Flag Argument Description
--data DIRECTORY The traintest data directory containing the training and testing data.
--config FILE The path to the model configuration file.

Optional Arguments:

Option Argument Default Description
--maxpoints INT>0 If supplied, limits the number of training points going to the sklearn interface. Useful for very big datasets.
--random_seed INT 666 A random seed supplied to the sklearn configuration. It is up to the configuration to use it or not, but useful for algorithms like random forest.

predict

Required Flags:

Flag Argument Description
--data DIRECTORY The directory containing the query data.
--config FILE The model config file.
--checkpoint DIRECTORY The directory containing the trained model checkpoint to use for prediction.
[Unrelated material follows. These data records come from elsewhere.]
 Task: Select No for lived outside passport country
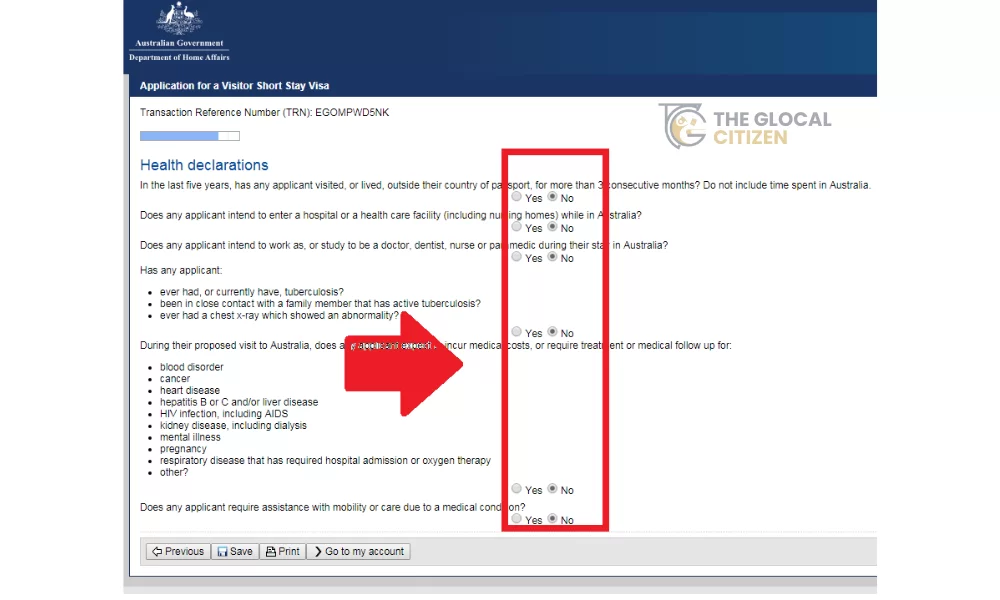tap(552, 197)
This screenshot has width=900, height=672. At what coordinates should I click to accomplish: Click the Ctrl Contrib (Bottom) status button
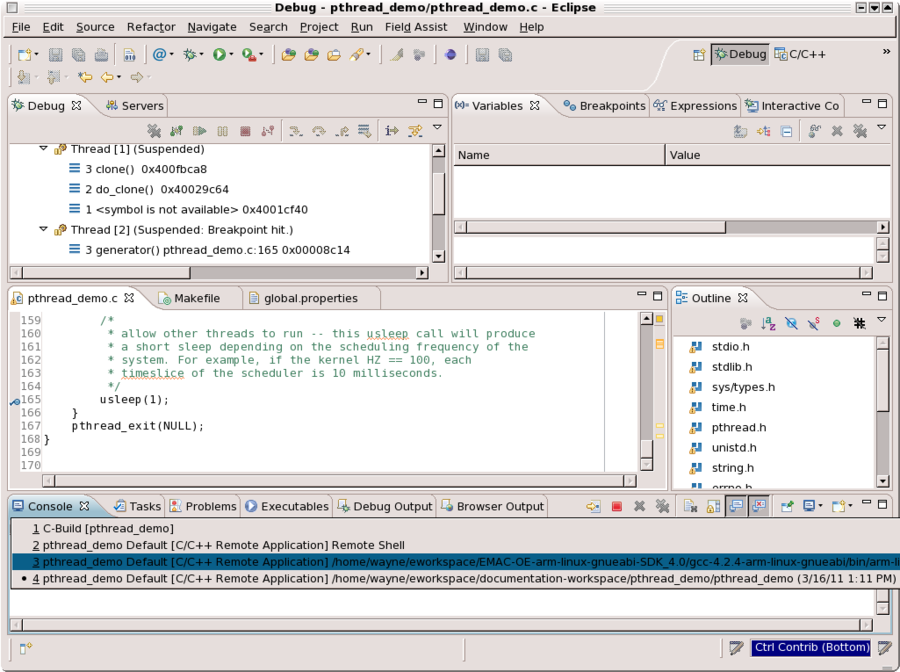click(811, 647)
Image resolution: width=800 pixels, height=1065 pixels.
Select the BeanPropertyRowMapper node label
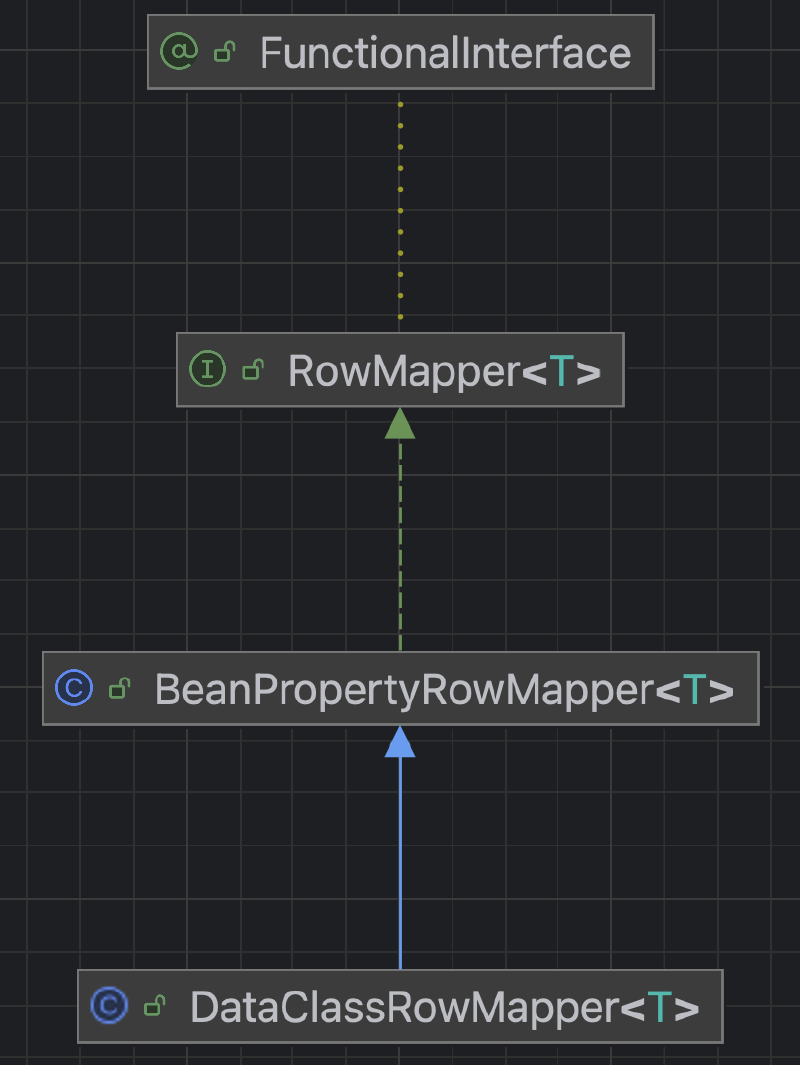click(x=405, y=689)
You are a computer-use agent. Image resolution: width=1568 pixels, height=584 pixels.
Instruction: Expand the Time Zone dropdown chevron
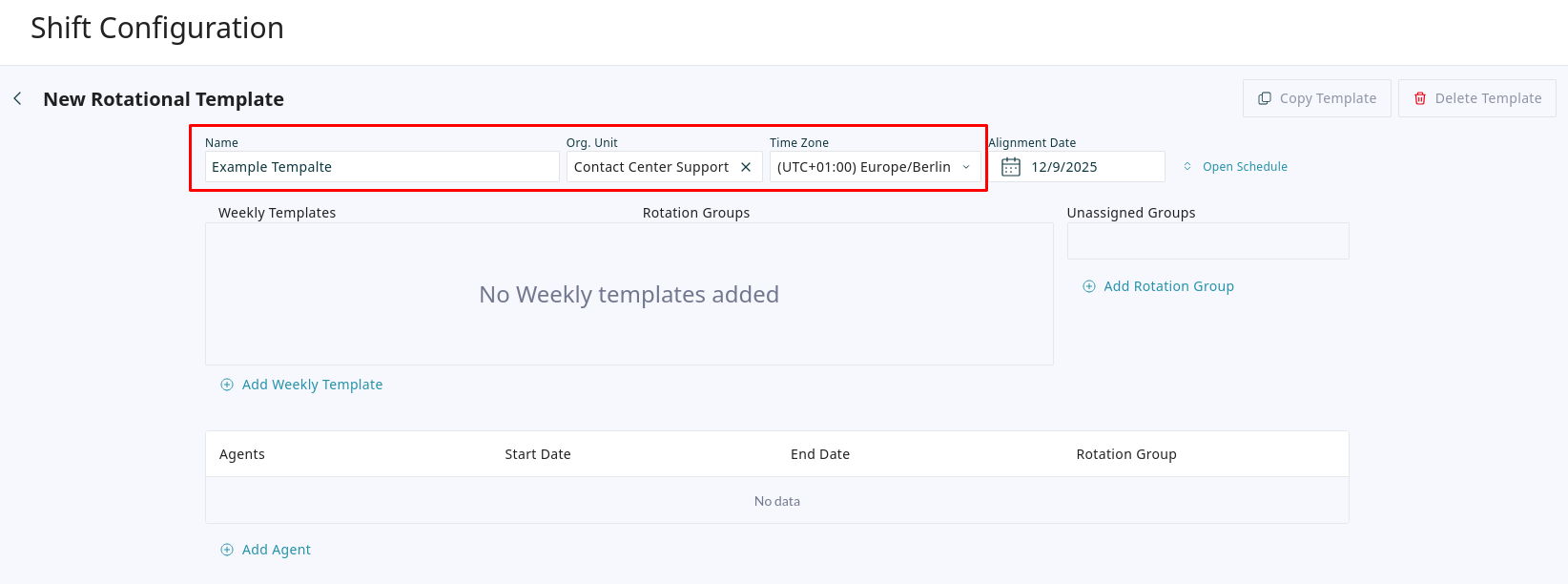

Must match the config file.

Design choices

Intermediate HDF5 Format

Reading a few pixels from 100 (often compressed) geotiffs is slow. Reading the same data from an HDF5 file where the 100 bands are contiguous is fast. Therefore, if we need to do more than a couple of reads from that big geotiff stack, it saves a lot of time to first re-order all that data to 'band-interleaved by pixel'. We could do this back to geotiff, but HDF5 is convenient and allows us to store some extra data (and reading is higher performance too).

Configuration as Code

The model specification files in landshark are python functions (or classes in the case of the sklearn interface). Whilst this presents a larger barrier for new users if they're not familiar with Python, it allows users to customise models completely to their particular use-case. A classic example the authors often come across are custom likelihood functions in Bayesian algorithms.

Memory Usage

Importing, Extracting and Dumping

Training and Predicting

Writing Model Configuration Files

landshark

skshark

License

Copyright 2019 CSIRO (Data61)

Licensed under the Apache License, Version 2.0 (the "License"); you may not use this file except in compliance with the License. You may obtain a copy of the License at

http://www.apache.org/licenses/LICENSE-2.0

Unless required by applicable law or agreed to in writing, software distributed under the License is distributed on an "AS IS" BASIS, WITHOUT WARRANTIES OR CONDITIONS OF ANY KIND, either express or implied. See the License for the specific language governing permissions and limitations under the License.